**REQUIREMENT A**
Decide whether each statement agrees with the reward-function guide below. Answer yes or no and quote the deciding words from the guide. (i) The update() method trains on transformed rewards rather than on raw outcomes. (ii) When a reward function uses context, the library finds this by inspecting the function signature. (iii) In the code, campaign_C is given a cost of 30.0.

**SOURCE EXTRACT**
__________________________________________________

Writing Custom Reward Functions
===============================

A reward function separates what the learner models (outcomes) from
what those outcomes are worth (utility). If your learner already
models the quantity you want to maximize (revenue via
``NormalRegressor``, profit via ``NormalInverseGammaRegressor``), the
default identity function is fine and you don't need a custom reward
function. See :doc:`/notebooks/linear-bandits` for how far you can
get without one.

.. note::

   ``update()`` always trains on raw outcomes, not transformed
   rewards. The learner models what actually happens; the reward
   function captures what it's worth. You can change your cost
   structure or utility function without retraining.


Map binary outcomes to profit
-----------------------------

A ``BayesianGLM`` with ``link="logit"`` models click-through or
conversion probability. But different arms may have different revenue per
conversion and different costs per impression. The learner trains on
raw binary outcomes (0/1); the reward function turns probability
samples into expected profit.

.. code-block:: python

   import numpy as np
   from bayesianbandits import Arm, ContextualAgent, BayesianGLM, ThompsonSampling

   def make_profit_reward(revenue, cost):
       """Expected profit = P(convert) * revenue - cost."""
       def reward(samples):
           return samples * revenue - cost
       return reward

   arms = [
       Arm(
           "campaign_A",
           reward_function=make_profit_reward(revenue=50.0, cost=10.0),
           learner=BayesianGLM(alpha=1.0, link="logit"),
       ),
       Arm(
           "campaign_B",
           reward_function=make_profit_reward(revenue=20.0, cost=2.0),
           learner=BayesianGLM(alpha=1.0, link="logit"),
       ),
       Arm(
           "campaign_C",
           reward_function=make_profit_reward(revenue=100.0, cost=30.0),
           learner=BayesianGLM(alpha=1.0, link="logit"),
       ),
   ]
   agent = ContextualAgent(arms, ThompsonSampling(), random_seed=42)

   X = np.array([[1.0, 0.0, 25.0]])  # user features
   (action,) = agent.pull(X)

   # Update gets the raw binary outcome, NOT the profit
   agent.update(X, np.array([1]))  # conversion happened

``BayesianGLM`` with the logit link already returns probability
samples in [0, 1], so ``samples * revenue - cost`` is all you need.


Use context in the reward function
-----------------------------------

When utility depends on context (user-specific shipping cost,
regional tax), the reward function can accept a second parameter
named ``X`` to receive the context matrix. The parameter **must** be
named ``X``: the library inspects the function signature to detect
context-awareness. See :ref:`troubleshooting <reward-troubleshooting>`
if this isn't working.

.. code-block:: python

   from bayesianbandits import (
       Arm, ContextualAgent, NormalRegressor, ThompsonSampling,
   )

__________________________________________________

**STORED ROWS**
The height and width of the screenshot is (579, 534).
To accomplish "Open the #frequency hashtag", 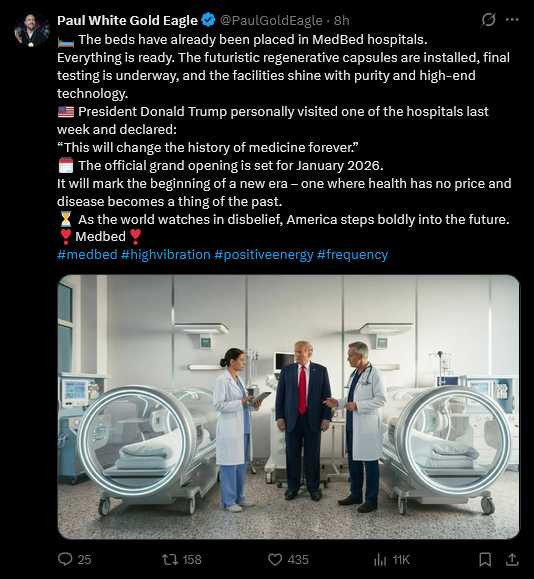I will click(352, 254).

__________________________________________________

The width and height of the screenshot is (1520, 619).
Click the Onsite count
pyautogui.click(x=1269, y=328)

__________________________________________________

**REQUIREMENT B**
Reproduce the lines of the listing from the line containing "The width and" to the line containing "pyautogui.click(x=1269, y=328)", inclusive.

**RIGHT ANSWER A**
(i) No: "always trains on raw outcomes, not transformed rewards."
(ii) Yes: "the library inspects the function signature to detect context-awareness."
(iii) Yes: "make_profit_reward(revenue=100.0, cost=30.0)"

**RIGHT ANSWER B**
The width and height of the screenshot is (1520, 619).
Click the Onsite count
pyautogui.click(x=1269, y=328)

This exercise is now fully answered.